WHAT IS EXPECTED:
Show, in full, each line of the data that contains "Switch".
* * * *
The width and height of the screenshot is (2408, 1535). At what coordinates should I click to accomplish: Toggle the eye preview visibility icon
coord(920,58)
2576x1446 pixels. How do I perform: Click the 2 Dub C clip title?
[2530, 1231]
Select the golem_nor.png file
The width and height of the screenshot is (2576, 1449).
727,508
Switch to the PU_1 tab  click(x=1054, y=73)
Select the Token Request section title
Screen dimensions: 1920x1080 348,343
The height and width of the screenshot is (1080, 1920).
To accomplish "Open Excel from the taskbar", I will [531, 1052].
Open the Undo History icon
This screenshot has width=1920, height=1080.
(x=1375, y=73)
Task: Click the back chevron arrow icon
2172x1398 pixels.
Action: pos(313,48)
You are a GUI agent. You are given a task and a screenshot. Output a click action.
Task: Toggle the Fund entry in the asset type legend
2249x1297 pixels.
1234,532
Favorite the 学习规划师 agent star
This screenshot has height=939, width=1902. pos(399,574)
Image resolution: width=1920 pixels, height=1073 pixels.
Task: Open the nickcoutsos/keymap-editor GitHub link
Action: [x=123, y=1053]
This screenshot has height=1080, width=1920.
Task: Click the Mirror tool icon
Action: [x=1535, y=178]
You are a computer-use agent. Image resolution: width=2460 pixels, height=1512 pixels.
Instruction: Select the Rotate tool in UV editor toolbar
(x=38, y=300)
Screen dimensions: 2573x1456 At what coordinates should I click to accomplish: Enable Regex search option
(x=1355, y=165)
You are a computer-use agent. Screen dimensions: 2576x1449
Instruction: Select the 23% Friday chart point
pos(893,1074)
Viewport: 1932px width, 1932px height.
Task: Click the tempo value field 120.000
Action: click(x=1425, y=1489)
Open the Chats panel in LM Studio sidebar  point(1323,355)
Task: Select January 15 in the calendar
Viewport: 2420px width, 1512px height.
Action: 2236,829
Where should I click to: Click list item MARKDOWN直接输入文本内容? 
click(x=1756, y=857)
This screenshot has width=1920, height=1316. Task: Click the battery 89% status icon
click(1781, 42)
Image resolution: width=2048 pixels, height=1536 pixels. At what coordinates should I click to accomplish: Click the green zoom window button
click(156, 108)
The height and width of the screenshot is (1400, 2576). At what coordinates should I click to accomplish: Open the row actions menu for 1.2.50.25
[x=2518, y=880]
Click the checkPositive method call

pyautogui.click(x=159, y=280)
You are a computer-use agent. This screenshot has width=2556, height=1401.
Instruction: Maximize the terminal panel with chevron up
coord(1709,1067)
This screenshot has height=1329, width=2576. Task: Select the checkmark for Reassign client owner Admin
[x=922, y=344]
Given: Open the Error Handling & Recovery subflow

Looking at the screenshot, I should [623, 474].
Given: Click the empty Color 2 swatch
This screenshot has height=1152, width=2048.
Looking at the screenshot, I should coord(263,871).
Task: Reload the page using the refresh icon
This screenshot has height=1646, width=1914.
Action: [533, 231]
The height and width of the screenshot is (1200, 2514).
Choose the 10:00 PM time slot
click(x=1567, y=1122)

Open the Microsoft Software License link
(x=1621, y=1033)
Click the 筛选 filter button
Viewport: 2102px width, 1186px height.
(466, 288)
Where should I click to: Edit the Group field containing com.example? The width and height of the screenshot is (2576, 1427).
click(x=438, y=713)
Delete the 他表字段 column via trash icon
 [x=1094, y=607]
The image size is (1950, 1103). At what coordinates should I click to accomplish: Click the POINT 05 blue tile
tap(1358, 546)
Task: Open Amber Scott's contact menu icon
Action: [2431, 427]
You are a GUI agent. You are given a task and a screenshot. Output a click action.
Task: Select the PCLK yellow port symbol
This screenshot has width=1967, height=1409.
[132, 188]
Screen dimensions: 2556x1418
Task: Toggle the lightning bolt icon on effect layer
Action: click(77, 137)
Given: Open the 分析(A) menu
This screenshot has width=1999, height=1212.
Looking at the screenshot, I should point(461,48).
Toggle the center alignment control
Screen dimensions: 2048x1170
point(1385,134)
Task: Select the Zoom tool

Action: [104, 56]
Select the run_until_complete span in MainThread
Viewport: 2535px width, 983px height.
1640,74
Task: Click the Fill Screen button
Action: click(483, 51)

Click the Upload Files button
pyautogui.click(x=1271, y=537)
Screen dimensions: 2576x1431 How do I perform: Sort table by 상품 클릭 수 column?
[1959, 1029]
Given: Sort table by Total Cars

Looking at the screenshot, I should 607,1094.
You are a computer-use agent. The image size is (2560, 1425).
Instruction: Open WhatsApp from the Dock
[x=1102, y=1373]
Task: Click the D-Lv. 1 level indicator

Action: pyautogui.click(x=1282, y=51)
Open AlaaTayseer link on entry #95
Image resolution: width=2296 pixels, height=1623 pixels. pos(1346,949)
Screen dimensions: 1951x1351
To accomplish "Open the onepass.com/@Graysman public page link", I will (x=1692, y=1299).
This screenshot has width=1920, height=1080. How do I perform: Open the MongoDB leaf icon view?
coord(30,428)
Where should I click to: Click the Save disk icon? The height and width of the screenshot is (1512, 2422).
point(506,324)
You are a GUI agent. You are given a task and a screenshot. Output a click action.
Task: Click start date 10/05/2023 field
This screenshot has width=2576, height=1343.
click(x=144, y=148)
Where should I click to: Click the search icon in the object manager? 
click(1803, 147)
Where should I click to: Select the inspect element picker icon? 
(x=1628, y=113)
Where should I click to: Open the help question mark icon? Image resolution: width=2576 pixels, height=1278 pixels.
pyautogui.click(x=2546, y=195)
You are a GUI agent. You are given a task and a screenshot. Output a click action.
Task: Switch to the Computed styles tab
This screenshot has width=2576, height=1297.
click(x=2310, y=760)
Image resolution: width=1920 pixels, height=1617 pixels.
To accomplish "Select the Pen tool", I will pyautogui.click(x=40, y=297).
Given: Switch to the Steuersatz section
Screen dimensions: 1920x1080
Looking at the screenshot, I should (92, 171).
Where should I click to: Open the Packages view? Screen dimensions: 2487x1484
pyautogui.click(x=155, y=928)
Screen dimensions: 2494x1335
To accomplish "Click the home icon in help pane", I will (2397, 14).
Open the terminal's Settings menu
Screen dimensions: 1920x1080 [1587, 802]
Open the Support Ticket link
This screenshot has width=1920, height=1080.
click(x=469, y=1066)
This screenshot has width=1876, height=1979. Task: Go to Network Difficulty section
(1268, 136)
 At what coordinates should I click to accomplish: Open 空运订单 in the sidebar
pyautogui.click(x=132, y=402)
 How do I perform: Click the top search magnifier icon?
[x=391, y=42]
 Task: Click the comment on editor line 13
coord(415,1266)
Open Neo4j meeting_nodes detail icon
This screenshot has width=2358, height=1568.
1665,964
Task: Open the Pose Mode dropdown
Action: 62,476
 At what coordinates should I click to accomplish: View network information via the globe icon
* * * *
TASK RESULT:
Switch to the PU_1 tab  click(x=1054, y=73)
Task: Switch to the Computed styles tab
Given: Switch to the Steuersatz section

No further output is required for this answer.